*** Block opens ***

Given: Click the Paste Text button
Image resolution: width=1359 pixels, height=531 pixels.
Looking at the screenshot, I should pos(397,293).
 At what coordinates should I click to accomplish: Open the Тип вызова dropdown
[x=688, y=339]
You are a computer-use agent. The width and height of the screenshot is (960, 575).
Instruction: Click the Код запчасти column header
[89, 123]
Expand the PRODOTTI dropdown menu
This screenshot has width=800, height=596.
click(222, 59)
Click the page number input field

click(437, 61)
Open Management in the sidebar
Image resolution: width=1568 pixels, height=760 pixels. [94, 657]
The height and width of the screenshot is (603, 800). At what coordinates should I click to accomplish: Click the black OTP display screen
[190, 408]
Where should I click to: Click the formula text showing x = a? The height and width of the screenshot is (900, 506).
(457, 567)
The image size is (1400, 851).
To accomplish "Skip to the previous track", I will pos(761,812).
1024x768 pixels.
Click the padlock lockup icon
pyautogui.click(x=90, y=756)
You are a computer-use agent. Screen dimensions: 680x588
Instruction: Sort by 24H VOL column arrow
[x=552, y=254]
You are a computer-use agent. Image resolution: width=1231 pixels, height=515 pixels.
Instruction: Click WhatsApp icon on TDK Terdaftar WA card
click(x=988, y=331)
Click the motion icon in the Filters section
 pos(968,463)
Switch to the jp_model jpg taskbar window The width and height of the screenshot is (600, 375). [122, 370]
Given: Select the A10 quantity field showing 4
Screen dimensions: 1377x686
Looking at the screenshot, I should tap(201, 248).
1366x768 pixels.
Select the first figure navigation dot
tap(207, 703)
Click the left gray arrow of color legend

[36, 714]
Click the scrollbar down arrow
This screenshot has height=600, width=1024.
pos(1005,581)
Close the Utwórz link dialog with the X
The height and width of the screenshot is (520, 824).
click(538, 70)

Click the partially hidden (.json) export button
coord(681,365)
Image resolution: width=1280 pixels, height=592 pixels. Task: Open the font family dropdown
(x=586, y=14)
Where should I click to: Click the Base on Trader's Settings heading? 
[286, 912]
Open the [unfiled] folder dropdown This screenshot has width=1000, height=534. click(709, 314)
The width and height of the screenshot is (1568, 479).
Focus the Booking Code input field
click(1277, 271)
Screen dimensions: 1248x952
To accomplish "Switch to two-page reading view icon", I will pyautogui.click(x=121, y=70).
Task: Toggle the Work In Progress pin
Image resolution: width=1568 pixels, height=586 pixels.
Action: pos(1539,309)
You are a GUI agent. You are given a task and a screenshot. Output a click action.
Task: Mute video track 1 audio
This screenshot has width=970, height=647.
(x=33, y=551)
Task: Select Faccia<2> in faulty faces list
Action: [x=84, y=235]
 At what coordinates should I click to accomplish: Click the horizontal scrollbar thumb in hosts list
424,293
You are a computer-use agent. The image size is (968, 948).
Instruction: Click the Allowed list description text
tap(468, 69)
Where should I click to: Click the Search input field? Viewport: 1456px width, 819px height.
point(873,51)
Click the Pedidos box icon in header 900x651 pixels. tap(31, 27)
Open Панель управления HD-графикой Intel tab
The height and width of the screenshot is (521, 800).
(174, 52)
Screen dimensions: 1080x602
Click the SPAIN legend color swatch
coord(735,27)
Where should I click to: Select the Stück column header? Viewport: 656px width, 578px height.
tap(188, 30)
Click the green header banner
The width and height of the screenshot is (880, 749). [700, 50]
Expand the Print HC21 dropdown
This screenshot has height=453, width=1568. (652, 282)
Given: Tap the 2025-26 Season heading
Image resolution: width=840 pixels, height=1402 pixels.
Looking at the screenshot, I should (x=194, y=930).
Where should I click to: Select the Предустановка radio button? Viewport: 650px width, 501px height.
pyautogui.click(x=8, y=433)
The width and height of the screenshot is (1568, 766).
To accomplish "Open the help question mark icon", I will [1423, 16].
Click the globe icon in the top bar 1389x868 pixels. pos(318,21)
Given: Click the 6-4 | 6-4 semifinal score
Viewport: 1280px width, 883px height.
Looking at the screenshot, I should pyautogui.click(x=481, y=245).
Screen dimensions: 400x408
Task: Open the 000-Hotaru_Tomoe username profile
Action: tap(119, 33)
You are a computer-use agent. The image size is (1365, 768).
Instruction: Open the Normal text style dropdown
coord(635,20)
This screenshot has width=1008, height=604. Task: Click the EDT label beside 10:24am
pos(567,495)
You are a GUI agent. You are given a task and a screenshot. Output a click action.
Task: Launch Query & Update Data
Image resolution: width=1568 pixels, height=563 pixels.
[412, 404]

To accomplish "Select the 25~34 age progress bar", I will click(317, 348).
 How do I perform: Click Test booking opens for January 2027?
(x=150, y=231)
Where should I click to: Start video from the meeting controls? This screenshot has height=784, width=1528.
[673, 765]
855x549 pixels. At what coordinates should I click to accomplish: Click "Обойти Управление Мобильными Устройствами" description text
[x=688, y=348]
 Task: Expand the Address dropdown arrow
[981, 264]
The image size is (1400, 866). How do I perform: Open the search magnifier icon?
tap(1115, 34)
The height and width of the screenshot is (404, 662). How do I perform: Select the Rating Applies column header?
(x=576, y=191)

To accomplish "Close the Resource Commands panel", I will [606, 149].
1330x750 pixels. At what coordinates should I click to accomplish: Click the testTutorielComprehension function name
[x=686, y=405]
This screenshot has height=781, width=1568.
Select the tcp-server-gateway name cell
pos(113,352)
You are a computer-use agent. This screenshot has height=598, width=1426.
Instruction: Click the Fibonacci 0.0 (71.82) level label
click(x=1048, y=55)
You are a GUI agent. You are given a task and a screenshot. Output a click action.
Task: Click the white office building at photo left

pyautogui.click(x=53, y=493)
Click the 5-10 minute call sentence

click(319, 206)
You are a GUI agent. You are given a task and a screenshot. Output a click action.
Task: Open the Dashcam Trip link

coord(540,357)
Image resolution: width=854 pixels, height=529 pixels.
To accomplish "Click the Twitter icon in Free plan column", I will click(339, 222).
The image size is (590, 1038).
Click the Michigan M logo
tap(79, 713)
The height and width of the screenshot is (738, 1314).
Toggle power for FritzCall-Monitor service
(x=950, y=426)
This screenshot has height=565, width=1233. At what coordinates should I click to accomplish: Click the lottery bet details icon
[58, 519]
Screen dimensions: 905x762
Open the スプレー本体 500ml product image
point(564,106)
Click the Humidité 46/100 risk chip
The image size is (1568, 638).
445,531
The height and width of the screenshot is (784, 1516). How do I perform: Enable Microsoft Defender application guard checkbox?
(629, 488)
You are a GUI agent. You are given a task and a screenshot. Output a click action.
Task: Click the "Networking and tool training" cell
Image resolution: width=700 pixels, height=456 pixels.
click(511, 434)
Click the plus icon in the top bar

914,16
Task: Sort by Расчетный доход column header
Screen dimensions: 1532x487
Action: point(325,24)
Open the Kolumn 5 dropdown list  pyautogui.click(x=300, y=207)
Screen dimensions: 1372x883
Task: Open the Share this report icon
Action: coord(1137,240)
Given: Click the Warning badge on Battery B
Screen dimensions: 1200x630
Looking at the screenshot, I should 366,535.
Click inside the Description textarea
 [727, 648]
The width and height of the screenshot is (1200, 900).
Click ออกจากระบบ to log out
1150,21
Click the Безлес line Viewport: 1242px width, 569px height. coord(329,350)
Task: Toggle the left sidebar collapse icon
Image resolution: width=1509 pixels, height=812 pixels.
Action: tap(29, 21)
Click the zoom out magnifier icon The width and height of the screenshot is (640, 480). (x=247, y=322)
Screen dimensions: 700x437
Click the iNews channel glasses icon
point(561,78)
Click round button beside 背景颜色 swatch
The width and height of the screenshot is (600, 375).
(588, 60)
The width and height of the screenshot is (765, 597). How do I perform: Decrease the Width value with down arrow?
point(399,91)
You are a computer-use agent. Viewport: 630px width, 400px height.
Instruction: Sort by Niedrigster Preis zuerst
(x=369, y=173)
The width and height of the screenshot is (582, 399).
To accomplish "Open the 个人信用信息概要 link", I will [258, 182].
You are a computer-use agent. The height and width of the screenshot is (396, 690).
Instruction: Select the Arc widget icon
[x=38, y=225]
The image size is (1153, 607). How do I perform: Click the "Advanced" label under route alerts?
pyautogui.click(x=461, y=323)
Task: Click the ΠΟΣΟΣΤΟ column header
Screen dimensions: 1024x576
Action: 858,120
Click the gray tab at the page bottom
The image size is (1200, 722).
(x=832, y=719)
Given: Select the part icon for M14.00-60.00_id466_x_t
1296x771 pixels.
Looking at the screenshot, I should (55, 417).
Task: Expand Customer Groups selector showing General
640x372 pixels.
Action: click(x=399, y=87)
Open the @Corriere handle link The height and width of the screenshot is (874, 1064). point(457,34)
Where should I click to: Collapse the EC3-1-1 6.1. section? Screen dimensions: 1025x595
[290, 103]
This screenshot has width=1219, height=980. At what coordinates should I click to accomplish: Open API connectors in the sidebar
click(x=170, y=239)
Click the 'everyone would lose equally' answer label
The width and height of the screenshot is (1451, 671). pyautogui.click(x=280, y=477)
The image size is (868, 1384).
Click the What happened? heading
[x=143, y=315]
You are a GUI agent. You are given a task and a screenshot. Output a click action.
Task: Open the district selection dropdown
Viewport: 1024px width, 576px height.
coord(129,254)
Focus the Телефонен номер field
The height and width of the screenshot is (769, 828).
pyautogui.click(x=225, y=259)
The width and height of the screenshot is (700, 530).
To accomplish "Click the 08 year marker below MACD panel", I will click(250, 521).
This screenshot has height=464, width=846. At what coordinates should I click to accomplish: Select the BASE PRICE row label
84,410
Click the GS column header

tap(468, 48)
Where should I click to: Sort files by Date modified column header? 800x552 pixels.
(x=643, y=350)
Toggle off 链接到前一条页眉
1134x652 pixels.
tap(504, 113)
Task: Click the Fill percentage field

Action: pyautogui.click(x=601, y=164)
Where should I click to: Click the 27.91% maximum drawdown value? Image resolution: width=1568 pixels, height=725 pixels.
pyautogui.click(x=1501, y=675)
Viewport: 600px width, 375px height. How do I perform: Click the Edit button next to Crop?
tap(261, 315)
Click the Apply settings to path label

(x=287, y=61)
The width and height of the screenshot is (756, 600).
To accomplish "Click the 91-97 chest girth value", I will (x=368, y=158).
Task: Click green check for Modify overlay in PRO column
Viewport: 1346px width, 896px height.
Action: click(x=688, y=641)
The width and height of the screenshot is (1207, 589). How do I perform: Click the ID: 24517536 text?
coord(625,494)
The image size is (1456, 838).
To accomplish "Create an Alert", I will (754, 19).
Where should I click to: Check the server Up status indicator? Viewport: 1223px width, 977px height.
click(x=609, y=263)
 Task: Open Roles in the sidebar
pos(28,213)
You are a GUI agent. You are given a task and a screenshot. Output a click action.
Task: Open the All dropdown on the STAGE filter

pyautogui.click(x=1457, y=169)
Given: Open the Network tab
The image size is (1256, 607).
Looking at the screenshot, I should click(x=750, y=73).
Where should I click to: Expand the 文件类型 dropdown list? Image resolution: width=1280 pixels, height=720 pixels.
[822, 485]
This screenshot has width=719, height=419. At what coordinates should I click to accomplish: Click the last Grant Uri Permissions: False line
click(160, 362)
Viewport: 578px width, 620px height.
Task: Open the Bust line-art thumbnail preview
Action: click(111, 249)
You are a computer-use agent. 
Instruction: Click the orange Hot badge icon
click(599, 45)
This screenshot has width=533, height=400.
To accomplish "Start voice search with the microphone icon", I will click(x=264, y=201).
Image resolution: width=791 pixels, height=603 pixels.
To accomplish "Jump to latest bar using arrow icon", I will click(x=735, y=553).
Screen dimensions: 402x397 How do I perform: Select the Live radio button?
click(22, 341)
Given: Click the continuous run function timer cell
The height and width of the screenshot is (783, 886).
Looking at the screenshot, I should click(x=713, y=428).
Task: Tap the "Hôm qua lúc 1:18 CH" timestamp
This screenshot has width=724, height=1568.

*** Block closes ***

* EXERCISE *
Copy nothing except the lines from the one with "The height and width of the screenshot is (783, 886)." through the end of the records; keep each exactly as it appears, first and last included.

* ANSWER BOX *
The height and width of the screenshot is (783, 886).
Looking at the screenshot, I should click(x=713, y=428).
Task: Tap the "Hôm qua lúc 1:18 CH" timestamp
This screenshot has width=724, height=1568.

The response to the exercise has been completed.